Lokasi industri telur asin umumnya cukup dekat dengan daerah peternakan
itik dan merupakan daerah pesawahan yang luas seperti di Kabupaten
Cirebon dan Kabupaten Indramayu.
b. Pola Pembiayaan
Pola pembiayaan usaha produksi telur asin dapat berasal dari pengusaha
sendiri maupun dari bank dengan proporsi yang sangat beragam antar
pengusaha. Sumber dana lain berasal dari lembaga Pemerintahan seperti
Merujuk pada perkembangan perbankan syariah, maka pada buku ini salah
satu produk syariah yang digunakan untuk pembiayaan industri telur asin
adalah murabahah (jual beli).
1. Permintaan
Industri telur asin mempunyai peranan yang cukup penting bagi industri
pangan nasional terutama dalam memenuhi kebutuhan protein dan lemak
masyarakat. Persentase telur sebagai sumber protein adalah sebesar 2,08%
dari seluruh bahan pangan yang umum dikonsumsi.
Menurut data dari BPS Cirebon, produksi telur itik di Kabupaten Cirebon
tahun 2003 adalah sebanyak 24.000.000 butir dengan lebih dari 30% diolah
menjadi telur asin.

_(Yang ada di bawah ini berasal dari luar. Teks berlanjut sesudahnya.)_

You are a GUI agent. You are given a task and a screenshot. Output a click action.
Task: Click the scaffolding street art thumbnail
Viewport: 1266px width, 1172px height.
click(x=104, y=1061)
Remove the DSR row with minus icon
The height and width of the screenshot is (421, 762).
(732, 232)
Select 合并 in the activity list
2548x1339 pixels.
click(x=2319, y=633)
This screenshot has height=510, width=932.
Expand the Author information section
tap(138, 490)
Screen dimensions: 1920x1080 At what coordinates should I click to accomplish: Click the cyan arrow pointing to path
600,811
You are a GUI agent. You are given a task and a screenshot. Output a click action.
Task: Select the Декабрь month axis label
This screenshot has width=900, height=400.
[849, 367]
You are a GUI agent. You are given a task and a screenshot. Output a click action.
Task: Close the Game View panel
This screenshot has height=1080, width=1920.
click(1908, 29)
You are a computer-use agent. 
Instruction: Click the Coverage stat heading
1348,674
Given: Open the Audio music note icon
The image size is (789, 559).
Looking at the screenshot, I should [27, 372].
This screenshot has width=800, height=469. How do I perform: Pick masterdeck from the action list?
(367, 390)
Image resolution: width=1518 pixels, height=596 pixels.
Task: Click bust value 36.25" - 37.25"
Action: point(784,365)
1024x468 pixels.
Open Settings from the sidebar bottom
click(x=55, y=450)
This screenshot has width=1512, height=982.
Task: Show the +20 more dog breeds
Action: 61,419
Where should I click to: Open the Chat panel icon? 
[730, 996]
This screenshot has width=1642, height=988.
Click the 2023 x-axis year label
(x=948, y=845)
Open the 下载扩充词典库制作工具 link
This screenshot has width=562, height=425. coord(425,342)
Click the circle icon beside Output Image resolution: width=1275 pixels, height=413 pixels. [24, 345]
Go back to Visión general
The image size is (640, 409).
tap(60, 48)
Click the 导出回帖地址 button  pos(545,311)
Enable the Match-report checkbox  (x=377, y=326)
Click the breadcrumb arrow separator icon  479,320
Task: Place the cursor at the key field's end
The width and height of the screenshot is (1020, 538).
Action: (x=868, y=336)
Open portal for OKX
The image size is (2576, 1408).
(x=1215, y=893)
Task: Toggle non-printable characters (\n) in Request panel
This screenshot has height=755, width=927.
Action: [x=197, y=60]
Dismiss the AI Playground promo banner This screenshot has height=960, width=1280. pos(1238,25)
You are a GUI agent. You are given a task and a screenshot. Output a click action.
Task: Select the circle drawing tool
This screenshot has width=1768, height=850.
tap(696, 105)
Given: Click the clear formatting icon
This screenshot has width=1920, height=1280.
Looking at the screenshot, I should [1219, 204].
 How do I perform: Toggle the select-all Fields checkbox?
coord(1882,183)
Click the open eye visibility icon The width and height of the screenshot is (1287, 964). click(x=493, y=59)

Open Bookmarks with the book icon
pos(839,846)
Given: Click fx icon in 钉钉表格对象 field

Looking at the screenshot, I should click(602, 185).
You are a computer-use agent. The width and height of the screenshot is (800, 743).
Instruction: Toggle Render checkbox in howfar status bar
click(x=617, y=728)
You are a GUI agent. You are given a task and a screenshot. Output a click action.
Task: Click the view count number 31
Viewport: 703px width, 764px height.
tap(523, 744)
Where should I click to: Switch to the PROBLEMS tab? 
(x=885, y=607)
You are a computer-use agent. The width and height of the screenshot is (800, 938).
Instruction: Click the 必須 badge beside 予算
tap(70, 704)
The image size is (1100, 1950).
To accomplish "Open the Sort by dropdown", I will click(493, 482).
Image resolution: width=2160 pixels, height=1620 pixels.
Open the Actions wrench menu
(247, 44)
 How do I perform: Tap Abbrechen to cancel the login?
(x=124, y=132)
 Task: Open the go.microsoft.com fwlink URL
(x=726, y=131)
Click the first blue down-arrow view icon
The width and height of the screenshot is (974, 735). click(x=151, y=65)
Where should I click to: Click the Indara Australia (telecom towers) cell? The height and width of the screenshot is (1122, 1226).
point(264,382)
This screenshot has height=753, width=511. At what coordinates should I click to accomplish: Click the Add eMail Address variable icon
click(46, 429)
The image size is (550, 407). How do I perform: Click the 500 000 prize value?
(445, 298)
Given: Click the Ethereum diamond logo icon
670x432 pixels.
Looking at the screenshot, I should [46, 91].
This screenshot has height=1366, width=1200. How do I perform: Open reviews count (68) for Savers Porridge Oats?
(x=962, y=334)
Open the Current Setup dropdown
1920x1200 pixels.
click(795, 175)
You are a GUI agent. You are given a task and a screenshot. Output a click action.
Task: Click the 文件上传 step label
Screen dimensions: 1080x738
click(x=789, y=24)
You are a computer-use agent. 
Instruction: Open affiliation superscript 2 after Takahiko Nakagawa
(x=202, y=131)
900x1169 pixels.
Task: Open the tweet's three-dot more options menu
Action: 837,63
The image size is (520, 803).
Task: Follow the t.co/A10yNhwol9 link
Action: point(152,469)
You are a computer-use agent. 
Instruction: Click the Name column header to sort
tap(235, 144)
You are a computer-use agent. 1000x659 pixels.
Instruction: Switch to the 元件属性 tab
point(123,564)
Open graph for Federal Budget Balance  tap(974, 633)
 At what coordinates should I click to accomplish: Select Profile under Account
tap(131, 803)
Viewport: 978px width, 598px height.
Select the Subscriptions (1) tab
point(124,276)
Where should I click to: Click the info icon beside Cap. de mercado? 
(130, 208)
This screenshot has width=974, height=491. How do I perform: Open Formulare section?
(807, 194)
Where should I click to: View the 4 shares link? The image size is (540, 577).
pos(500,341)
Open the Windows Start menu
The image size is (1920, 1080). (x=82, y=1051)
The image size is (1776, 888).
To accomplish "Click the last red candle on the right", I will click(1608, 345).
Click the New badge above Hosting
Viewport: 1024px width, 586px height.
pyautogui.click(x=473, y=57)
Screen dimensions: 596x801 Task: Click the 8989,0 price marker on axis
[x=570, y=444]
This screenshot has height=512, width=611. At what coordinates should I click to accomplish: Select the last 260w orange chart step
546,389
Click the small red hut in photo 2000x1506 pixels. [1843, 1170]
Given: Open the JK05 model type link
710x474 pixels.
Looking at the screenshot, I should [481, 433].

Sedangkan konsumsi per kapita beberapa jenis telur dan
susu yang dikonsumsi masyarakat Indonesia per kapita disajikan pada Tabel
3.1. Jumlah total telur asin yang dikonsumsi akan didapatkan dari hasil
perkalian nilai di Tabel 3.1 ini dengan jumlah penduduk Indonesia.
Tabel 3.1.
Konsumsi per Kapita Telur dan Susu di Indonesia
Tahun
Komoditi
1990 1993 1996 1999 2002
Telur Itik (butir) 6,6 6,6 4,52 3,22 4,47
Telur Asin (butir) 1,51 1,56 1,98 0,99 1,92
Telur Ayam (kg) 2,55 3,28 4,71 7,88 4,58
Susu (liter) 0,31 0,31 0,21 0,21 0,21
1 kg telur ayam = 16 butir
Sumber : BPS (Data Susenas)
Tabel 3.1 menunjukkan bahwa konsumsi telur tertinggi berasal dari telur
ayam diikuti dengan telur itik tawar kemudian telur asin. Konsumsi telur asin
umumnya hanya sekitar 25 – 30% dibandingkan jumlah konsumsi telur itik
tawar. Persentase ini umumnya tidak mengalami perubahan yang cukup
berarti. Dari tahun ke tahun konsumsi telur asin per kapita umumnya tidak
mengalami perubahan yaitu sekitar 2 butir per orang per tahun.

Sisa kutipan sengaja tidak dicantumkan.